▶ Work to complete
Reproduce the data below word for word.

▶ Records contained in a dataset
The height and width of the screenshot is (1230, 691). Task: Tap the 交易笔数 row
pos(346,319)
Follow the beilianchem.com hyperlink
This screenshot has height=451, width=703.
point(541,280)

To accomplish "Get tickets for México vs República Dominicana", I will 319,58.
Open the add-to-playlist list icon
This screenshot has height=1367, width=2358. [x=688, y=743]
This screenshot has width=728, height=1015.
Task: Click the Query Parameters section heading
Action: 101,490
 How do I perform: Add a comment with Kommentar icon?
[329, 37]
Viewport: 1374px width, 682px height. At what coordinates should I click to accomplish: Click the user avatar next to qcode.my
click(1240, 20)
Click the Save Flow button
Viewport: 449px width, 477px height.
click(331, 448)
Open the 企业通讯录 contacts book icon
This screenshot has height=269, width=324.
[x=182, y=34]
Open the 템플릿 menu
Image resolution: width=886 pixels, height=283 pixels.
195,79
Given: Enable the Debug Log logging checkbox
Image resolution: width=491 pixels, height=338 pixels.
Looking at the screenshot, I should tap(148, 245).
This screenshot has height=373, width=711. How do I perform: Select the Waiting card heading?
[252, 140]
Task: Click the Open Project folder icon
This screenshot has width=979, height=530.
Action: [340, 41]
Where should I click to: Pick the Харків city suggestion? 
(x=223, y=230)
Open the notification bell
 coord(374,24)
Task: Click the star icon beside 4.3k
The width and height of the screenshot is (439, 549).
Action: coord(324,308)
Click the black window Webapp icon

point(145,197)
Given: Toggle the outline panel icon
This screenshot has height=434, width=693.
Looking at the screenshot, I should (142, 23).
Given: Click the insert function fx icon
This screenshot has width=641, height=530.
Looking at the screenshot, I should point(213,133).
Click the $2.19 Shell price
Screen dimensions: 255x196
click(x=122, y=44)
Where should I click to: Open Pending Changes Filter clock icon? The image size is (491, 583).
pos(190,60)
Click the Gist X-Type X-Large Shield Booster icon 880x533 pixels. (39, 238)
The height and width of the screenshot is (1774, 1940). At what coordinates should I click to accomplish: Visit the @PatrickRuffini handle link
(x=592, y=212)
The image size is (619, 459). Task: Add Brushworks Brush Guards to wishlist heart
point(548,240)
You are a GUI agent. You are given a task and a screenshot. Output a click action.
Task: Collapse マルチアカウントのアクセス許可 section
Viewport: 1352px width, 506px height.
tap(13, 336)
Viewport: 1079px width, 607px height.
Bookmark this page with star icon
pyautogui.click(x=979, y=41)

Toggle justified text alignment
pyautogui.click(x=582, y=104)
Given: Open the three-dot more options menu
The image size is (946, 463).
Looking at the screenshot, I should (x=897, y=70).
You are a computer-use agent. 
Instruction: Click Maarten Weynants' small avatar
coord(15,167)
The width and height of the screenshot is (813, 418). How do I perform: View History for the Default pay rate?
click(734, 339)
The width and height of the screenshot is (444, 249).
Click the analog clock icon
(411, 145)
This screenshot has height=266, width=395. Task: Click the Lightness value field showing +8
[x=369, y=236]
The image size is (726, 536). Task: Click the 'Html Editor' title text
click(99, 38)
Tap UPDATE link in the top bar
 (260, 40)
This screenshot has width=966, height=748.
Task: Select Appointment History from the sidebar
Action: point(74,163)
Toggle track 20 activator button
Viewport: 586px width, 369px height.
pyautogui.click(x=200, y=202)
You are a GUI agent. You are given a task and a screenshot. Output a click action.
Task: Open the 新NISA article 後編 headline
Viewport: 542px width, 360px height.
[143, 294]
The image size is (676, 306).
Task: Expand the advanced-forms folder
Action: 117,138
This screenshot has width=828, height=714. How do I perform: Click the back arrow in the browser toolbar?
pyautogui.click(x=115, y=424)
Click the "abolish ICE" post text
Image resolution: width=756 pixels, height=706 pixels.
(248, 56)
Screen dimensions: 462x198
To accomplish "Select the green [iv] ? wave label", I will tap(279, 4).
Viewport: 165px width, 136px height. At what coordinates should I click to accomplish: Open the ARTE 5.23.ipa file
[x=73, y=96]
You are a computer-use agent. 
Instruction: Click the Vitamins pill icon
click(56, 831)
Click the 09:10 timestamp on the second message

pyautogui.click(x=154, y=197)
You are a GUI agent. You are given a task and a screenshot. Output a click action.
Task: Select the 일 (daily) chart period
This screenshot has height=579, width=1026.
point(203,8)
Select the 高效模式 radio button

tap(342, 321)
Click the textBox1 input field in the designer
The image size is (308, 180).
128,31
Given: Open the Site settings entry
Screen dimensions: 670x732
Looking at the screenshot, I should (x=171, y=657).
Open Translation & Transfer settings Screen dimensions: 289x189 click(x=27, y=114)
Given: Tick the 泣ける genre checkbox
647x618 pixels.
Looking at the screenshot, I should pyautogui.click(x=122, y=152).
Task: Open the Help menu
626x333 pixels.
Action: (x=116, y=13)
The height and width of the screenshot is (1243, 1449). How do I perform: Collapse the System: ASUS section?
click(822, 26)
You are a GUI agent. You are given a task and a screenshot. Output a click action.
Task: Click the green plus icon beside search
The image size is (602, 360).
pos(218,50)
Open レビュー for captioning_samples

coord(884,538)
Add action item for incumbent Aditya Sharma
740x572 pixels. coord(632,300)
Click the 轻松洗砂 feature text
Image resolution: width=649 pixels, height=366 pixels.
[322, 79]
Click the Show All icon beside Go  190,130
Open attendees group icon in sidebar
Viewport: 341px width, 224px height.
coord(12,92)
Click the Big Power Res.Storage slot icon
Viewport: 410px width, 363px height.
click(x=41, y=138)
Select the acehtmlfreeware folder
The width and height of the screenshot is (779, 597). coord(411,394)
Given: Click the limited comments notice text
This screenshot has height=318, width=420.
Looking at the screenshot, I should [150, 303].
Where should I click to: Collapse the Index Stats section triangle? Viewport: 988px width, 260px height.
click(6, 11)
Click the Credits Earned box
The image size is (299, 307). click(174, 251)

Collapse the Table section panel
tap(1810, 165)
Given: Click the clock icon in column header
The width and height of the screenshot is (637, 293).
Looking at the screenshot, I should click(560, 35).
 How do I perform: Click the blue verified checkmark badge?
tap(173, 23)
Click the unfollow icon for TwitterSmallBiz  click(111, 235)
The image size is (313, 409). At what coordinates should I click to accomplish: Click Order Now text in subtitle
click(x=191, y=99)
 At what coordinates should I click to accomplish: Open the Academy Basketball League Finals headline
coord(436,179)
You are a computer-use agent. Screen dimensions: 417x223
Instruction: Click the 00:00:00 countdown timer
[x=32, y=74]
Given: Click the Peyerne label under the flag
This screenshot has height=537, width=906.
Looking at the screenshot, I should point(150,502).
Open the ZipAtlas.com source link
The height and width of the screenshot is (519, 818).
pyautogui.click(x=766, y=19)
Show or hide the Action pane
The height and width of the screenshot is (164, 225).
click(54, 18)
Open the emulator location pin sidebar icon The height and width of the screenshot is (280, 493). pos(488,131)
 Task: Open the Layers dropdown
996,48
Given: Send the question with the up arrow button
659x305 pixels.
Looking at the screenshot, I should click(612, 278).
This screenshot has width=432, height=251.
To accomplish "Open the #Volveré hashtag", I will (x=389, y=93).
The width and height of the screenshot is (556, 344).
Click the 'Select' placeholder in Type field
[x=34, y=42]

▶ Task solution
The height and width of the screenshot is (1230, 691). Task: Tap the 交易笔数 row
pos(346,319)
Follow the beilianchem.com hyperlink
This screenshot has height=451, width=703.
point(541,280)

To accomplish "Get tickets for México vs República Dominicana", I will 319,58.
Open the add-to-playlist list icon
This screenshot has height=1367, width=2358. [x=688, y=743]
This screenshot has width=728, height=1015.
Task: Click the Query Parameters section heading
Action: 101,490
 How do I perform: Add a comment with Kommentar icon?
[329, 37]
Viewport: 1374px width, 682px height. At what coordinates should I click to accomplish: Click the user avatar next to qcode.my
click(1240, 20)
Click the Save Flow button
Viewport: 449px width, 477px height.
click(331, 448)
Open the 企业通讯录 contacts book icon
This screenshot has height=269, width=324.
[x=182, y=34]
Open the 템플릿 menu
Image resolution: width=886 pixels, height=283 pixels.
195,79
Given: Enable the Debug Log logging checkbox
Image resolution: width=491 pixels, height=338 pixels.
Looking at the screenshot, I should tap(148, 245).
This screenshot has height=373, width=711. How do I perform: Select the Waiting card heading?
[252, 140]
Task: Click the Open Project folder icon
This screenshot has width=979, height=530.
Action: [340, 41]
Where should I click to: Pick the Харків city suggestion? 
(x=223, y=230)
Open the notification bell
 coord(374,24)
Task: Click the star icon beside 4.3k
The width and height of the screenshot is (439, 549).
Action: coord(324,308)
Click the black window Webapp icon

point(145,197)
Given: Toggle the outline panel icon
This screenshot has height=434, width=693.
Looking at the screenshot, I should (142, 23).
Given: Click the insert function fx icon
This screenshot has width=641, height=530.
Looking at the screenshot, I should point(213,133).
Click the $2.19 Shell price
Screen dimensions: 255x196
click(x=122, y=44)
Where should I click to: Open Pending Changes Filter clock icon? The image size is (491, 583).
pos(190,60)
Click the Gist X-Type X-Large Shield Booster icon 880x533 pixels. (39, 238)
The height and width of the screenshot is (1774, 1940). At what coordinates should I click to accomplish: Visit the @PatrickRuffini handle link
(x=592, y=212)
The image size is (619, 459). Task: Add Brushworks Brush Guards to wishlist heart
point(548,240)
You are a GUI agent. You are given a task and a screenshot. Output a click action.
Task: Collapse マルチアカウントのアクセス許可 section
Viewport: 1352px width, 506px height.
tap(13, 336)
Viewport: 1079px width, 607px height.
Bookmark this page with star icon
pyautogui.click(x=979, y=41)

Toggle justified text alignment
pyautogui.click(x=582, y=104)
Given: Open the three-dot more options menu
The image size is (946, 463).
Looking at the screenshot, I should (x=897, y=70).
You are a computer-use agent. 
Instruction: Click Maarten Weynants' small avatar
coord(15,167)
The width and height of the screenshot is (813, 418). How do I perform: View History for the Default pay rate?
click(734, 339)
The width and height of the screenshot is (444, 249).
Click the analog clock icon
(411, 145)
This screenshot has height=266, width=395. Task: Click the Lightness value field showing +8
[x=369, y=236]
The image size is (726, 536). Task: Click the 'Html Editor' title text
click(99, 38)
Tap UPDATE link in the top bar
 (260, 40)
This screenshot has width=966, height=748.
Task: Select Appointment History from the sidebar
Action: point(74,163)
Toggle track 20 activator button
Viewport: 586px width, 369px height.
pyautogui.click(x=200, y=202)
You are a GUI agent. You are given a task and a screenshot. Output a click action.
Task: Open the 新NISA article 後編 headline
Viewport: 542px width, 360px height.
[143, 294]
The image size is (676, 306).
Task: Expand the advanced-forms folder
Action: 117,138
This screenshot has width=828, height=714. How do I perform: Click the back arrow in the browser toolbar?
pyautogui.click(x=115, y=424)
Click the "abolish ICE" post text
Image resolution: width=756 pixels, height=706 pixels.
(248, 56)
Screen dimensions: 462x198
To accomplish "Select the green [iv] ? wave label", I will tap(279, 4).
Viewport: 165px width, 136px height. At what coordinates should I click to accomplish: Open the ARTE 5.23.ipa file
[x=73, y=96]
You are a computer-use agent. 
Instruction: Click the Vitamins pill icon
click(56, 831)
Click the 09:10 timestamp on the second message

pyautogui.click(x=154, y=197)
You are a GUI agent. You are given a task and a screenshot. Output a click action.
Task: Select the 일 (daily) chart period
This screenshot has height=579, width=1026.
point(203,8)
Select the 高效模式 radio button

tap(342, 321)
Click the textBox1 input field in the designer
The image size is (308, 180).
128,31
Given: Open the Site settings entry
Screen dimensions: 670x732
Looking at the screenshot, I should (x=171, y=657).
Open Translation & Transfer settings Screen dimensions: 289x189 click(x=27, y=114)
Given: Tick the 泣ける genre checkbox
647x618 pixels.
Looking at the screenshot, I should pyautogui.click(x=122, y=152).
Task: Open the Help menu
626x333 pixels.
Action: (x=116, y=13)
The height and width of the screenshot is (1243, 1449). How do I perform: Collapse the System: ASUS section?
click(822, 26)
You are a GUI agent. You are given a task and a screenshot. Output a click action.
Task: Click the green plus icon beside search
The image size is (602, 360).
pos(218,50)
Open レビュー for captioning_samples

coord(884,538)
Add action item for incumbent Aditya Sharma
740x572 pixels. coord(632,300)
Click the 轻松洗砂 feature text
Image resolution: width=649 pixels, height=366 pixels.
[322, 79]
Click the Show All icon beside Go  190,130
Open attendees group icon in sidebar
Viewport: 341px width, 224px height.
coord(12,92)
Click the Big Power Res.Storage slot icon
Viewport: 410px width, 363px height.
click(x=41, y=138)
Select the acehtmlfreeware folder
The width and height of the screenshot is (779, 597). coord(411,394)
Given: Click the limited comments notice text
This screenshot has height=318, width=420.
Looking at the screenshot, I should [150, 303].
Where should I click to: Collapse the Index Stats section triangle? Viewport: 988px width, 260px height.
click(6, 11)
Click the Credits Earned box
The image size is (299, 307). click(174, 251)

Collapse the Table section panel
tap(1810, 165)
Given: Click the clock icon in column header
The width and height of the screenshot is (637, 293).
Looking at the screenshot, I should click(560, 35).
 How do I perform: Click the blue verified checkmark badge?
tap(173, 23)
Click the unfollow icon for TwitterSmallBiz  click(111, 235)
The image size is (313, 409). At what coordinates should I click to accomplish: Click Order Now text in subtitle
click(x=191, y=99)
 At what coordinates should I click to accomplish: Open the Academy Basketball League Finals headline
coord(436,179)
You are a computer-use agent. Screen dimensions: 417x223
Instruction: Click the 00:00:00 countdown timer
[x=32, y=74]
Given: Click the Peyerne label under the flag
This screenshot has height=537, width=906.
Looking at the screenshot, I should point(150,502).
Open the ZipAtlas.com source link
The height and width of the screenshot is (519, 818).
pyautogui.click(x=766, y=19)
Show or hide the Action pane
The height and width of the screenshot is (164, 225).
click(54, 18)
Open the emulator location pin sidebar icon The height and width of the screenshot is (280, 493). pos(488,131)
 Task: Open the Layers dropdown
996,48
Given: Send the question with the up arrow button
659x305 pixels.
Looking at the screenshot, I should click(612, 278).
This screenshot has width=432, height=251.
To accomplish "Open the #Volveré hashtag", I will (x=389, y=93).
The width and height of the screenshot is (556, 344).
Click the 'Select' placeholder in Type field
[x=34, y=42]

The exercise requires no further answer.